I appreciate the writers’ desire to wrap up loose ends, I really do. But some loose ends are best left forgotten, especially when they were initially introduced on a very different show. TNG’s first season was a mess, and while “Where No One Has Gone Before” was one of the first episodes that didn’t entirely suck, it wasn’t a classic by any stretch of the imagination, and the “Wesley Is A Very Special Boy” storyline was never a good fit for this show. It’s puts too much emphasis on the wish-fulfillment aspects of the character, and it relies to much on what is basically magic to work with the series TNG finally (thankfully) became. If the seventh season had ended without ever referencing Wesley’s destiny or The Traveler, I’m sure some detail freaks would’ve complained, but I’d prefer to believe they’d be a minority. Building a story through television is (if you’re very lucky) a long and complicated process, and the writers are not omniscient gods. They don’t always know what plots will work down the line, and which ones will be the narrative equivalent of that week you wanted to be a ballerina. (Don’t lie.) I’m willing to cut slack.

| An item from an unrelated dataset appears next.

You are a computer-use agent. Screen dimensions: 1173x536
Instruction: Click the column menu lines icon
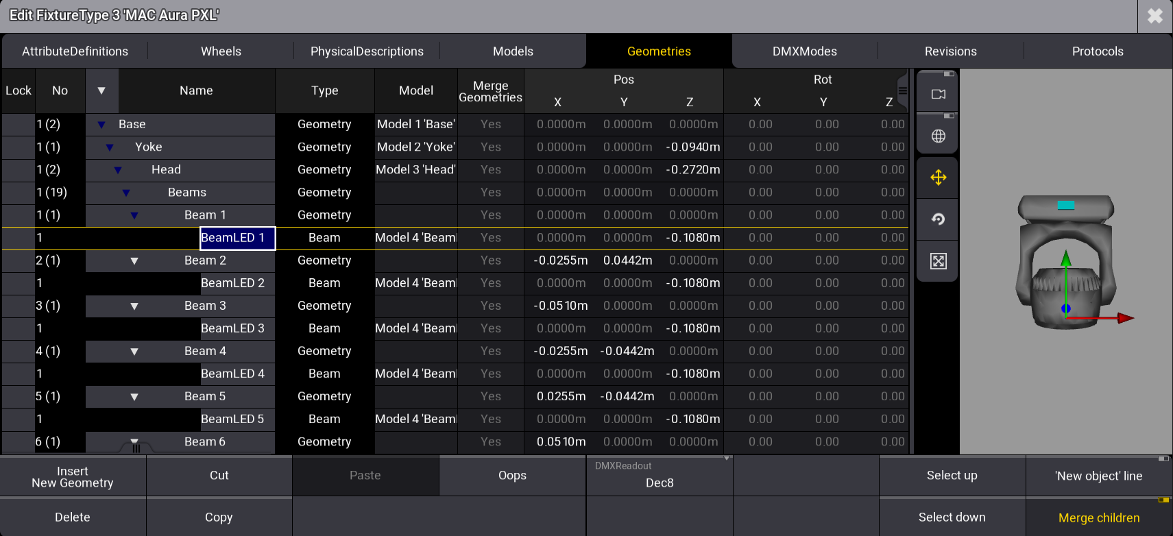click(x=903, y=90)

But as much as I’m impressed with the obsessive-compulsive attention to detail this episode represents, no amount of slack in the world will make it worthwhile. Wesley was often a difficult character, smarmy, irritatingly over-smart, creepily dependent on Picard (remember when he built that robot that talked in Picard’s voice? <shudder>), but in the last few seasons, he’d come into his own. He made mistakes, some of them quite serious, but he learned from them, and I was ready to assume he would do great things, and that those great things would be almost entirely off camera. And then “Journey’s End” comes along, and it’s all “You’re ready to move beyond these puny mortals,” and putting on hippy clothes, and hanging out with a paternal—if somewhat unsettling—and mysterious bald dude. (Oh my God, that’s why he trusts The Traveler—the alien looks a little like Picard!) TNG has referenced episodes from the first season before, and used that reference as a chance to make up for past mistakes. It looks like that era of smart writing is gone, sadly, and now all that’s left is to wait for the end.

Grade: C

Stray observations:

  • One unequivocal good in all this is the attempted reconciliation with Admiral Necheyev. For once, she’s presented in a sympathetic light, and it’s a nice change of pace from the constant influx of jerky superior officers.